Divorce cases granted by the Holy Synod in the early 1900s show how the authorities linked apparent sexual immorality, as well as taboo behaviour, such as drinking, with prostitution. In September 1914, Pavel Baranov, a peasant from Astrakhan province in southern Russia, was granted a divorce from his wife Evfimiia. Three eyewitnesses claimed that she led an ‘adulterous life’, drinking heavily and having sex with various men ‘like a prostitute’.[3]

Urban residents also linked immorality and prostitution. On 20 November 1915, the Riga police received a petition from a city pharmacist, protesting against the forced registration of Amaliia Soo.[4]  The pharmacist insisted that Amaliia was an ‘honest and moral’ woman, who was not working as a prostitute. Another petitioner wrote about her niece, Elena Vannag. She asked the police to remove Elena from the lists and promised to ‘monitor [her niece’s] morality personally’.[5]

By typecasting women who worked as prostitutes as immoral, the imperial authorities were able to legitimise police repression and interference into the lives of lower class women. These ideas worked to further stigmatise women who worked as prostitutes, meaning that the authorities often dismissed cases of prostitutes’ abuse at the hands of law enforcement agents. Unfortunately, ideas about the ‘immorality’ of sex workers continue to influence policing practices today, in Russia as elsewhere across the world. By closely reading the language used by leaders like Putin, we can see how contemporary speech mirrors the political conditions of the past.

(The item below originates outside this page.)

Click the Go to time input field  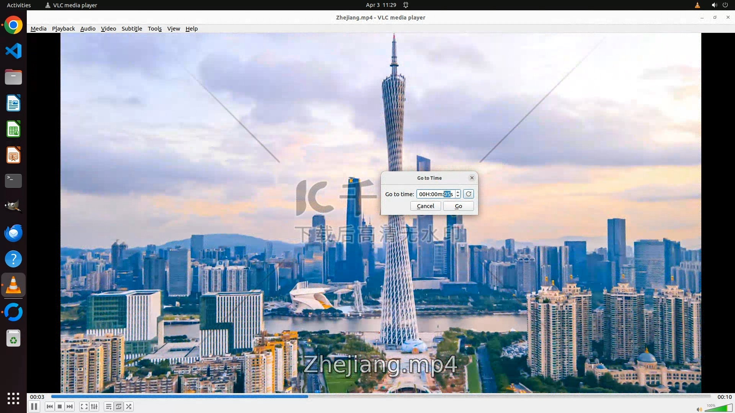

Siobhán Hearne is a third-year PhD student at the University of Nottingham. Her thesis ‘Female Prostitution in Urban Russia, 1900-1917’ explores how prostitutes, their clients and wider urban communities experienced, and resisted, the system of regulated prostitution that remained in place until 1917. She is also interested in early Soviet campaigns to eradicate prostitution and venereal disease in the 1920s, and is part of the Peripheral Histories? editorial team. 

Next month, Siobhán will be hosting the two-day conference ‘Gender and Sexuality in Russia, Eastern Europe and Eurasia: Past and Present, to mark International Women’s Day.

References:

[1] LVVA, f. 51, op. 1, d. 23557, l. 238.

[2] LVVA, f. 51, op. 1, d. 23539, l. 38.

[3] RGIA, f. 796, op. 199, otd. IV, st. 3, d. 547, l. 2, 3, 5.

[4] LVVA, f. 51, op. 1, d. 23557, l. 597.

[5] LVVA, f. 51, op. 1, d. 23477, l. 666.